◆ **Description of the task**:
I need all the entries repeated exactly as written.

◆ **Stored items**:
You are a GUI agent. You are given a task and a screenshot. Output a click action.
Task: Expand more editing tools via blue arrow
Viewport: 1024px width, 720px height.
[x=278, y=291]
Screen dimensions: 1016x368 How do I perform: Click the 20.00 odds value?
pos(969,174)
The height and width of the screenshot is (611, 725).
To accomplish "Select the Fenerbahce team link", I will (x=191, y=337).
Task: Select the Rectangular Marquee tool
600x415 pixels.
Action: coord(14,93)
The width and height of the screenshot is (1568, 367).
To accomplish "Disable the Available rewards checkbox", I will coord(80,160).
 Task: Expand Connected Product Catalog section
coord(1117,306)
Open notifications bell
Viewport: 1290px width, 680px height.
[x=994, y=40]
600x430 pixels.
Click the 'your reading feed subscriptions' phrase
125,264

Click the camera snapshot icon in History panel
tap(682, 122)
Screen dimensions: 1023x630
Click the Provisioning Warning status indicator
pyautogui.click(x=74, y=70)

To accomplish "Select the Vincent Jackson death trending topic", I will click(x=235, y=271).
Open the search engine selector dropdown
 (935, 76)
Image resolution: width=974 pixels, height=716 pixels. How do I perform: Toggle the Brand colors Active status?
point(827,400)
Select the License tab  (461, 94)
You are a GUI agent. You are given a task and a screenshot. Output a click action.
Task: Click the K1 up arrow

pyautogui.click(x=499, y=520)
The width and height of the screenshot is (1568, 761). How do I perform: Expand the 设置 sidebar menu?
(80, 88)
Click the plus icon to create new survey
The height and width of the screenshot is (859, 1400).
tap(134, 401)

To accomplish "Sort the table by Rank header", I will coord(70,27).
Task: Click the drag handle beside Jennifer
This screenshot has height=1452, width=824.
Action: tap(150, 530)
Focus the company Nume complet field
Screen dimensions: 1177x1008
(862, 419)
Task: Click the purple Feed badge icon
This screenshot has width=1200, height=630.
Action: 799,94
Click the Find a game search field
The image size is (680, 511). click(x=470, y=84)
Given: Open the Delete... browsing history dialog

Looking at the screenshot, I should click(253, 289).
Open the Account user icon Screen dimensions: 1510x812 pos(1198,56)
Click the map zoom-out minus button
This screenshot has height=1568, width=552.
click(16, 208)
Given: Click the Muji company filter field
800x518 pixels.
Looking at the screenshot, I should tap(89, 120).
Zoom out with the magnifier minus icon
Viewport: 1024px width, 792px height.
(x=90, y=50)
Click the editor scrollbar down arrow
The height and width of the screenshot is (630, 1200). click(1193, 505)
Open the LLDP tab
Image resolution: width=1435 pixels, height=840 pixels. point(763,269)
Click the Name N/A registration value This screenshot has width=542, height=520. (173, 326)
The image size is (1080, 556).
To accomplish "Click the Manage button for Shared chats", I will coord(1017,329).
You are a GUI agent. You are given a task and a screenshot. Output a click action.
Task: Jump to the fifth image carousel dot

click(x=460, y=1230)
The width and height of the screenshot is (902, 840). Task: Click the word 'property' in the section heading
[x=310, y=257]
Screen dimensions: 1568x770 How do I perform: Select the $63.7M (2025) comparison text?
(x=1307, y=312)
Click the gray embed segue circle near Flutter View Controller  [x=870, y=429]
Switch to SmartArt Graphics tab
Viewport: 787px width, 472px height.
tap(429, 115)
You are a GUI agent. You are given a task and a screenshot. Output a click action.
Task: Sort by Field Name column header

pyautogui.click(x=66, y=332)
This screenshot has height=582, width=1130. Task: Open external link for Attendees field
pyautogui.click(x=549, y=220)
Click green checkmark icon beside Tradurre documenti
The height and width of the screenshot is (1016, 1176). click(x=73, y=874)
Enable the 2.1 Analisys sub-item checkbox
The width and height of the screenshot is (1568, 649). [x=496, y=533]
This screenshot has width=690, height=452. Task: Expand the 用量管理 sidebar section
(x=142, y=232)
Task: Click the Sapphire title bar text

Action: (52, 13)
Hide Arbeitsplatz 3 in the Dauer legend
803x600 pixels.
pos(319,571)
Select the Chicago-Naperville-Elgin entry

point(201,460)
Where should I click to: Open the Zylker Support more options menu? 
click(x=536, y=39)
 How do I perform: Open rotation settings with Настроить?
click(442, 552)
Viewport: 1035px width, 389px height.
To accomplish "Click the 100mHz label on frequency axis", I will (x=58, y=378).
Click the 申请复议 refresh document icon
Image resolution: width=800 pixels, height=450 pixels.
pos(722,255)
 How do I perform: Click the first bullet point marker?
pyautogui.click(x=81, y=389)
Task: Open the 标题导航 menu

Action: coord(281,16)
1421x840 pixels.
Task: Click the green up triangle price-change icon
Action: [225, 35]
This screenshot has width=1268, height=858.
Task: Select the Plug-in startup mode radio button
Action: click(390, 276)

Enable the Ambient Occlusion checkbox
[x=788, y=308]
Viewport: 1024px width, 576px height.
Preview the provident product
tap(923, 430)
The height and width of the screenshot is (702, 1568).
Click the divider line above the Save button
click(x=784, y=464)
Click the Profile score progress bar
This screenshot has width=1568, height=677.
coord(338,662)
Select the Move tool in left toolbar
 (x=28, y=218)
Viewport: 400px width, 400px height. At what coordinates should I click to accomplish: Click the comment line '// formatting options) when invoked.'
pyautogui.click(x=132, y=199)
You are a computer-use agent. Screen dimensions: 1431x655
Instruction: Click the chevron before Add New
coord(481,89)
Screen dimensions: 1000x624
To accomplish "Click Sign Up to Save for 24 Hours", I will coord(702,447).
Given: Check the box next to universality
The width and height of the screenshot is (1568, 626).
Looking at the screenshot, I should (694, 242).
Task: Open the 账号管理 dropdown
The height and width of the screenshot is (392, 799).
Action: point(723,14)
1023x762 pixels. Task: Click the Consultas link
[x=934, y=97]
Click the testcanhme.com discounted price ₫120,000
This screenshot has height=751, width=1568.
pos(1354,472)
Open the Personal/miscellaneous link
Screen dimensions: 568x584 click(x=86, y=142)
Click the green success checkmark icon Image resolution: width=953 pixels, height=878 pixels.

◆ **Expected answer**:
You are a GUI agent. You are given a task and a screenshot. Output a click action.
Task: Expand more editing tools via blue arrow
Viewport: 1024px width, 720px height.
[x=278, y=291]
Screen dimensions: 1016x368 How do I perform: Click the 20.00 odds value?
pos(969,174)
The height and width of the screenshot is (611, 725).
To accomplish "Select the Fenerbahce team link", I will (x=191, y=337).
Task: Select the Rectangular Marquee tool
600x415 pixels.
Action: coord(14,93)
The width and height of the screenshot is (1568, 367).
To accomplish "Disable the Available rewards checkbox", I will coord(80,160).
 Task: Expand Connected Product Catalog section
coord(1117,306)
Open notifications bell
Viewport: 1290px width, 680px height.
[x=994, y=40]
600x430 pixels.
Click the 'your reading feed subscriptions' phrase
125,264

Click the camera snapshot icon in History panel
tap(682, 122)
Screen dimensions: 1023x630
Click the Provisioning Warning status indicator
pyautogui.click(x=74, y=70)

To accomplish "Select the Vincent Jackson death trending topic", I will click(x=235, y=271).
Open the search engine selector dropdown
 (935, 76)
Image resolution: width=974 pixels, height=716 pixels. How do I perform: Toggle the Brand colors Active status?
point(827,400)
Select the License tab  (461, 94)
You are a GUI agent. You are given a task and a screenshot. Output a click action.
Task: Click the K1 up arrow

pyautogui.click(x=499, y=520)
The width and height of the screenshot is (1568, 761). How do I perform: Expand the 设置 sidebar menu?
(80, 88)
Click the plus icon to create new survey
The height and width of the screenshot is (859, 1400).
tap(134, 401)

To accomplish "Sort the table by Rank header", I will coord(70,27).
Task: Click the drag handle beside Jennifer
This screenshot has height=1452, width=824.
Action: tap(150, 530)
Focus the company Nume complet field
Screen dimensions: 1177x1008
(862, 419)
Task: Click the purple Feed badge icon
This screenshot has width=1200, height=630.
Action: 799,94
Click the Find a game search field
The image size is (680, 511). click(x=470, y=84)
Given: Open the Delete... browsing history dialog

Looking at the screenshot, I should click(253, 289).
Open the Account user icon Screen dimensions: 1510x812 pos(1198,56)
Click the map zoom-out minus button
This screenshot has height=1568, width=552.
click(16, 208)
Given: Click the Muji company filter field
800x518 pixels.
Looking at the screenshot, I should tap(89, 120).
Zoom out with the magnifier minus icon
Viewport: 1024px width, 792px height.
(x=90, y=50)
Click the editor scrollbar down arrow
The height and width of the screenshot is (630, 1200). click(1193, 505)
Open the LLDP tab
Image resolution: width=1435 pixels, height=840 pixels. point(763,269)
Click the Name N/A registration value This screenshot has width=542, height=520. (173, 326)
The image size is (1080, 556).
To accomplish "Click the Manage button for Shared chats", I will coord(1017,329).
You are a GUI agent. You are given a task and a screenshot. Output a click action.
Task: Jump to the fifth image carousel dot

click(x=460, y=1230)
The width and height of the screenshot is (902, 840). Task: Click the word 'property' in the section heading
[x=310, y=257]
Screen dimensions: 1568x770 How do I perform: Select the $63.7M (2025) comparison text?
(x=1307, y=312)
Click the gray embed segue circle near Flutter View Controller  [x=870, y=429]
Switch to SmartArt Graphics tab
Viewport: 787px width, 472px height.
tap(429, 115)
You are a GUI agent. You are given a task and a screenshot. Output a click action.
Task: Sort by Field Name column header

pyautogui.click(x=66, y=332)
This screenshot has height=582, width=1130. Task: Open external link for Attendees field
pyautogui.click(x=549, y=220)
Click green checkmark icon beside Tradurre documenti
The height and width of the screenshot is (1016, 1176). click(x=73, y=874)
Enable the 2.1 Analisys sub-item checkbox
The width and height of the screenshot is (1568, 649). [x=496, y=533]
This screenshot has width=690, height=452. Task: Expand the 用量管理 sidebar section
(x=142, y=232)
Task: Click the Sapphire title bar text

Action: (52, 13)
Hide Arbeitsplatz 3 in the Dauer legend
803x600 pixels.
pos(319,571)
Select the Chicago-Naperville-Elgin entry

point(201,460)
Where should I click to: Open the Zylker Support more options menu? 
click(x=536, y=39)
 How do I perform: Open rotation settings with Настроить?
click(442, 552)
Viewport: 1035px width, 389px height.
To accomplish "Click the 100mHz label on frequency axis", I will (x=58, y=378).
Click the 申请复议 refresh document icon
Image resolution: width=800 pixels, height=450 pixels.
pos(722,255)
 How do I perform: Click the first bullet point marker?
pyautogui.click(x=81, y=389)
Task: Open the 标题导航 menu

Action: coord(281,16)
1421x840 pixels.
Task: Click the green up triangle price-change icon
Action: [225, 35]
This screenshot has width=1268, height=858.
Task: Select the Plug-in startup mode radio button
Action: click(390, 276)

Enable the Ambient Occlusion checkbox
[x=788, y=308]
Viewport: 1024px width, 576px height.
Preview the provident product
tap(923, 430)
The height and width of the screenshot is (702, 1568).
Click the divider line above the Save button
click(x=784, y=464)
Click the Profile score progress bar
This screenshot has width=1568, height=677.
coord(338,662)
Select the Move tool in left toolbar
 (x=28, y=218)
Viewport: 400px width, 400px height. At what coordinates should I click to accomplish: Click the comment line '// formatting options) when invoked.'
pyautogui.click(x=132, y=199)
You are a computer-use agent. Screen dimensions: 1431x655
Instruction: Click the chevron before Add New
coord(481,89)
Screen dimensions: 1000x624
To accomplish "Click Sign Up to Save for 24 Hours", I will coord(702,447).
Given: Check the box next to universality
The width and height of the screenshot is (1568, 626).
Looking at the screenshot, I should (694, 242).
Task: Open the 账号管理 dropdown
The height and width of the screenshot is (392, 799).
Action: point(723,14)
1023x762 pixels. Task: Click the Consultas link
[x=934, y=97]
Click the testcanhme.com discounted price ₫120,000
This screenshot has height=751, width=1568.
pos(1354,472)
Open the Personal/miscellaneous link
Screen dimensions: 568x584 click(x=86, y=142)
Click the green success checkmark icon Image resolution: width=953 pixels, height=878 pixels.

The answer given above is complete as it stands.